### Work item
Please reproduce exactly the lines from the start of the records through the one containing "Viewport: 1050px width, 700px height.", and nothing more.

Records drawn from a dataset
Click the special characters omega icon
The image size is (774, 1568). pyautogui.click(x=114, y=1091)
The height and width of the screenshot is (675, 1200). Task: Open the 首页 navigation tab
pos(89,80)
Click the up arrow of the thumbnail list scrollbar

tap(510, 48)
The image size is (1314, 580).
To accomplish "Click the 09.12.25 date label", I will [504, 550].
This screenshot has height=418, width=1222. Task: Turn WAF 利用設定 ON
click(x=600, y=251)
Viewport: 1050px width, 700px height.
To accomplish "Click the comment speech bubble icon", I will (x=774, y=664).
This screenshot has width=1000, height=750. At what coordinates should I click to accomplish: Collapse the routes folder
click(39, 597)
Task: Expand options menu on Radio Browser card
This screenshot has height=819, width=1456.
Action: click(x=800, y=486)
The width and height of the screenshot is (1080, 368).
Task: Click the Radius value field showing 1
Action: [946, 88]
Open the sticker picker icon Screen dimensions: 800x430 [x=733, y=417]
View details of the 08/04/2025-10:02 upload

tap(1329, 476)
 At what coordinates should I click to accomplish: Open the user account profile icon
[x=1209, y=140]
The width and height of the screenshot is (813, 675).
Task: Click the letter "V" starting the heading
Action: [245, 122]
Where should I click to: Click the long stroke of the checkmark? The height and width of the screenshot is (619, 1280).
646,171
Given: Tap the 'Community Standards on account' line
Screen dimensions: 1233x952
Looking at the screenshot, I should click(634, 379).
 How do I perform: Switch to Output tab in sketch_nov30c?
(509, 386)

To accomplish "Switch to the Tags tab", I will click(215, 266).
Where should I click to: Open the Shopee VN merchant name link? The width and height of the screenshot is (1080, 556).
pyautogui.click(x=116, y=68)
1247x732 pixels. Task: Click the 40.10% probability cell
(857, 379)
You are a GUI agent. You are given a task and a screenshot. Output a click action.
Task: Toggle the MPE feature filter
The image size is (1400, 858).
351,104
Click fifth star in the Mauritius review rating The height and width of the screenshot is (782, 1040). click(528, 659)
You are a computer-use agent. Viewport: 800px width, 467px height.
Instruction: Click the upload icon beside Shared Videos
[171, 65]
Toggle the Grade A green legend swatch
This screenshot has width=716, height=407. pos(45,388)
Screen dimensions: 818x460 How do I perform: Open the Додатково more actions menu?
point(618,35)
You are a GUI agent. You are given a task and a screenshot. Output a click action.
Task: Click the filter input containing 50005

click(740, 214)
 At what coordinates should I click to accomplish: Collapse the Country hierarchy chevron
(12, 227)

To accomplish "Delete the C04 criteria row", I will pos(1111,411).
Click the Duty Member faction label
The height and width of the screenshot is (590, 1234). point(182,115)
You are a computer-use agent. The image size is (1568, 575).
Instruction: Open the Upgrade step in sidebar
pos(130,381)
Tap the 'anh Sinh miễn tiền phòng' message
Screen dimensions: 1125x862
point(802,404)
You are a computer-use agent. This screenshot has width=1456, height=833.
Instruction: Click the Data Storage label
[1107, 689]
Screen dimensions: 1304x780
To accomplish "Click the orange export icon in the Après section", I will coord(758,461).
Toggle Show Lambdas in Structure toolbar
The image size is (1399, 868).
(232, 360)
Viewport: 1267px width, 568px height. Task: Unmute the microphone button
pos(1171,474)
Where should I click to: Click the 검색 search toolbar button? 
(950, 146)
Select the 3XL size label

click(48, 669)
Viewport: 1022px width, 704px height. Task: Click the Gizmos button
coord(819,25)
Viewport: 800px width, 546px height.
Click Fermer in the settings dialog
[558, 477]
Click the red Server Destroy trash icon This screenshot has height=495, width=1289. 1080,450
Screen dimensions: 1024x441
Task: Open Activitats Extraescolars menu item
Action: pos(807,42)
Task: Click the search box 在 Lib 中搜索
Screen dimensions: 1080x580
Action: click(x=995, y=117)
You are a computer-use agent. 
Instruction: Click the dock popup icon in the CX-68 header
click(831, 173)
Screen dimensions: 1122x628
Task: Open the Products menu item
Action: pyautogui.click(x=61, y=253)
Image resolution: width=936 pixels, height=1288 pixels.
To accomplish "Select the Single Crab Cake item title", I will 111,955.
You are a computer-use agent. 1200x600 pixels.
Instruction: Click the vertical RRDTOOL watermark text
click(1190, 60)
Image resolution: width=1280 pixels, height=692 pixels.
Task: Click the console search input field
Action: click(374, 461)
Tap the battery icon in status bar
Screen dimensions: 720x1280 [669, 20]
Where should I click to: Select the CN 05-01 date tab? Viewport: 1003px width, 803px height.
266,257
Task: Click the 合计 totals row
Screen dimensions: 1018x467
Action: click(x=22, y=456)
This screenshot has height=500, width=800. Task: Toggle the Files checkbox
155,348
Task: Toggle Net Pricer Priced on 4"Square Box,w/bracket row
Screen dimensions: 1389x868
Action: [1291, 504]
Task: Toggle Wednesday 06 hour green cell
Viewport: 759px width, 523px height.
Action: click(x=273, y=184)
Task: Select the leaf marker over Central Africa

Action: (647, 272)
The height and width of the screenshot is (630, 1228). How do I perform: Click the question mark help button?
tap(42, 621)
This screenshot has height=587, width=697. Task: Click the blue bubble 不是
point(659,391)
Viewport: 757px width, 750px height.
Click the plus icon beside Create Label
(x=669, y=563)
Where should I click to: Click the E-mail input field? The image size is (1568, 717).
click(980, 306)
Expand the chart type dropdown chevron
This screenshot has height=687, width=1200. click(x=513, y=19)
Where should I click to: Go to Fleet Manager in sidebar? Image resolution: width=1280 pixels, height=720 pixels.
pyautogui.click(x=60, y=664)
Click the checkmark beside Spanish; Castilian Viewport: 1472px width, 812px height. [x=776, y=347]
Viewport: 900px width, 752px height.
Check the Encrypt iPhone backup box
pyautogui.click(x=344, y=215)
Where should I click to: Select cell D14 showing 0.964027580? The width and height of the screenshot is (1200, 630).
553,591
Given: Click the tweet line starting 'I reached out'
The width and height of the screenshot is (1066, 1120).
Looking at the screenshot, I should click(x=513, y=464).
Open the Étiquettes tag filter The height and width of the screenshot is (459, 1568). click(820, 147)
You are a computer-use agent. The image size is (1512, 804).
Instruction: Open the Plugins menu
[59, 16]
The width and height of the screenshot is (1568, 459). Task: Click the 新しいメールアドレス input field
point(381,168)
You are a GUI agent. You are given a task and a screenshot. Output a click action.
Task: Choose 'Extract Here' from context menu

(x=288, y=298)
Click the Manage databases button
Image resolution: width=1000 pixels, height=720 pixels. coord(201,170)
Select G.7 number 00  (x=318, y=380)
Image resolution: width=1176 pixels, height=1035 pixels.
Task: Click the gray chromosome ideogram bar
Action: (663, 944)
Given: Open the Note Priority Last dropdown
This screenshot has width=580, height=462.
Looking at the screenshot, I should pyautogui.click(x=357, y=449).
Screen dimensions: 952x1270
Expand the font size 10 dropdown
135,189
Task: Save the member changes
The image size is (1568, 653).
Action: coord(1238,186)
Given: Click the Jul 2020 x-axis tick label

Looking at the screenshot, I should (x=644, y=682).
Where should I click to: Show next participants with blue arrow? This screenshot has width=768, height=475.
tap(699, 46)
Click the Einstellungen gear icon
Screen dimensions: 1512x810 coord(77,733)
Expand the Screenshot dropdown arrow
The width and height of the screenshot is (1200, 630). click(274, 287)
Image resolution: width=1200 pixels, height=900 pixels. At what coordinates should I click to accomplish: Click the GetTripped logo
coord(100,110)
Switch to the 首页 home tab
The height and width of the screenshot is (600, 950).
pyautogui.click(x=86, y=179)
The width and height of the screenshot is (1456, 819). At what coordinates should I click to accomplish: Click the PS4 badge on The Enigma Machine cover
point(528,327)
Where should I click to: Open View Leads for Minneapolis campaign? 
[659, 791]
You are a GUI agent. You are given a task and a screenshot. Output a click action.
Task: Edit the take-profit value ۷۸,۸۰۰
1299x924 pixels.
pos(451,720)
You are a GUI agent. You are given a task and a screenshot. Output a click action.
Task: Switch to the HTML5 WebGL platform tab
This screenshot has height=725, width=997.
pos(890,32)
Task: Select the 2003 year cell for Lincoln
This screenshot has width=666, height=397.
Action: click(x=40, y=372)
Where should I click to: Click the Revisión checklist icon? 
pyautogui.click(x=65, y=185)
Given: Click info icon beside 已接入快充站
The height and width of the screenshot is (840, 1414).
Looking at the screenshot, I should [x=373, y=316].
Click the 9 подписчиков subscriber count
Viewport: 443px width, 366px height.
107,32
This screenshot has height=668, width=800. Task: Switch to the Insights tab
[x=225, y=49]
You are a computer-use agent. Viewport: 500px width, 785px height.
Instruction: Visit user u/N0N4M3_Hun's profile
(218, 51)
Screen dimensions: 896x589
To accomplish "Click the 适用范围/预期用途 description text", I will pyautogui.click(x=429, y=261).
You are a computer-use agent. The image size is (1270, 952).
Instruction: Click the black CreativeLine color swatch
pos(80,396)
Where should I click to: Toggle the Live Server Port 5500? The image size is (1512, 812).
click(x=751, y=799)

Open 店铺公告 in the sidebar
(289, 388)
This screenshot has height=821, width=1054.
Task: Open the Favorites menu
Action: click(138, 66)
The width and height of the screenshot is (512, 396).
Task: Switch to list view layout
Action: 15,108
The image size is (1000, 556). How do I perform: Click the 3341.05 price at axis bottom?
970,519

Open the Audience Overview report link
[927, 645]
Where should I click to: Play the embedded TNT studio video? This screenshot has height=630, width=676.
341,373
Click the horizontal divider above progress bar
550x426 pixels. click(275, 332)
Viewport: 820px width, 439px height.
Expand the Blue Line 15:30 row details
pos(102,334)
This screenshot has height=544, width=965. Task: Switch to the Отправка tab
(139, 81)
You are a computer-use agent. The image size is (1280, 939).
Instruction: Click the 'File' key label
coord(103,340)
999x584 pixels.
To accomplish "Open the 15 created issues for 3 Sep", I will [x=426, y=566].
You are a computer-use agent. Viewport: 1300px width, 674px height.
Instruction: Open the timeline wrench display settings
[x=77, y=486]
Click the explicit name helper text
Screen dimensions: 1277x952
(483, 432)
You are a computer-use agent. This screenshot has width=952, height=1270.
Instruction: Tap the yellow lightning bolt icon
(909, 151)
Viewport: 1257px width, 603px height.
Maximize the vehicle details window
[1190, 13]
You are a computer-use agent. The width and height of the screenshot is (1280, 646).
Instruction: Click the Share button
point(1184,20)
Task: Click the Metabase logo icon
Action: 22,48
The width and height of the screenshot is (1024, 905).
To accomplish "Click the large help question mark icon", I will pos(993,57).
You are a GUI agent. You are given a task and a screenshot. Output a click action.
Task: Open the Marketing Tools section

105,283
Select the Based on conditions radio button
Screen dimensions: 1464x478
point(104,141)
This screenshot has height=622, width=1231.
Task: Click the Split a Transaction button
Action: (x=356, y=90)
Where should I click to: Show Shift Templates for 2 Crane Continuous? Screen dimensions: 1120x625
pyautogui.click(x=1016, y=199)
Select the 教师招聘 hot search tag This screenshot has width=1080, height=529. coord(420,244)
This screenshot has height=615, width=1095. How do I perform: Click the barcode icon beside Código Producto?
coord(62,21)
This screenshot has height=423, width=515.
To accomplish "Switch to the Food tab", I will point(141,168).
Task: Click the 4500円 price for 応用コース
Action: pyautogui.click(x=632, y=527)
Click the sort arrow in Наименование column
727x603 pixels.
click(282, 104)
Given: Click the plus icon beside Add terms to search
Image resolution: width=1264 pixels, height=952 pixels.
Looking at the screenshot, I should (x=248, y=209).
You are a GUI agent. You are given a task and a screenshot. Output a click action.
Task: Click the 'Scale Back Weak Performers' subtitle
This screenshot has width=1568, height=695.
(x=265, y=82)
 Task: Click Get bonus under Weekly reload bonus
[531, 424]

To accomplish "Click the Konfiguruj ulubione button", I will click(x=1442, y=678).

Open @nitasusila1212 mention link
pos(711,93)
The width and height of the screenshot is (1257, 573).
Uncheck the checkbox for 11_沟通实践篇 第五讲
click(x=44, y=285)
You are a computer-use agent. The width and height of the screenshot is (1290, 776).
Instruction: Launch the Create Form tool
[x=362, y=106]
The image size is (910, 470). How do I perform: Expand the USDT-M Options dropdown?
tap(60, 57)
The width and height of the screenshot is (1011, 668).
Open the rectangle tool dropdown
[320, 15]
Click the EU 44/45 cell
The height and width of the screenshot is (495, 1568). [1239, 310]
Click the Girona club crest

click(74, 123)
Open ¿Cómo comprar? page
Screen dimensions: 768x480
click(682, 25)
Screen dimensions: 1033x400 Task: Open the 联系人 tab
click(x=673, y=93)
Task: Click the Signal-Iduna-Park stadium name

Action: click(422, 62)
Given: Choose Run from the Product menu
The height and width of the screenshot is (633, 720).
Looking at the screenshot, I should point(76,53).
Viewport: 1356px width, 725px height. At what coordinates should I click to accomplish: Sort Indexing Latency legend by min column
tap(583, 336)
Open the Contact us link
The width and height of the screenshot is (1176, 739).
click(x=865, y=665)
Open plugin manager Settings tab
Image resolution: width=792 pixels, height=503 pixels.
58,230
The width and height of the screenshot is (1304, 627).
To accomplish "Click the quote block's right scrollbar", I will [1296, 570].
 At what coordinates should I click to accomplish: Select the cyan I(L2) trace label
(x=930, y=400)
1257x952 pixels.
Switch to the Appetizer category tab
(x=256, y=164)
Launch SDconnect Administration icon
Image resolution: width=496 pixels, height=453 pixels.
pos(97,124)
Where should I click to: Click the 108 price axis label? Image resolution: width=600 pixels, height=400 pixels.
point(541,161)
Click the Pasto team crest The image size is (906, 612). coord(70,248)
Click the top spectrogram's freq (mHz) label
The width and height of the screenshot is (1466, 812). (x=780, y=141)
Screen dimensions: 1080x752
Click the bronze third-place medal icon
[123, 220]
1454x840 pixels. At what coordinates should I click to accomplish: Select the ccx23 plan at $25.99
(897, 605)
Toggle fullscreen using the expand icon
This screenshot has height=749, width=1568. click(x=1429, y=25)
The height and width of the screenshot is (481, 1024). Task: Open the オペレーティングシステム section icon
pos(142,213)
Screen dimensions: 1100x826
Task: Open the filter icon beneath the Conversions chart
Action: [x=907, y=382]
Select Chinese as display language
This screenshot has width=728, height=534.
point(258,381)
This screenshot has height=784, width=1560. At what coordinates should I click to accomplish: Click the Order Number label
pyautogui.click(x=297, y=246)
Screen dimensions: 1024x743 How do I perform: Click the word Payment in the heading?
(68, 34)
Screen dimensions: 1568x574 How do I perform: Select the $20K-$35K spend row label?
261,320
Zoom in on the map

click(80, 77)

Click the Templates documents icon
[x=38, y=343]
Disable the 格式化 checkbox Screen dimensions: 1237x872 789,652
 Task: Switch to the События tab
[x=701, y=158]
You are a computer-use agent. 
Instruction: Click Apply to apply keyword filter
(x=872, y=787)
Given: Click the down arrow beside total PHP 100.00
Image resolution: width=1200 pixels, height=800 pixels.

### Answer section
Click the special characters omega icon
The image size is (774, 1568). pyautogui.click(x=114, y=1091)
The height and width of the screenshot is (675, 1200). Task: Open the 首页 navigation tab
pos(89,80)
Click the up arrow of the thumbnail list scrollbar

tap(510, 48)
The image size is (1314, 580).
To accomplish "Click the 09.12.25 date label", I will [504, 550].
This screenshot has height=418, width=1222. Task: Turn WAF 利用設定 ON
click(x=600, y=251)
Viewport: 1050px width, 700px height.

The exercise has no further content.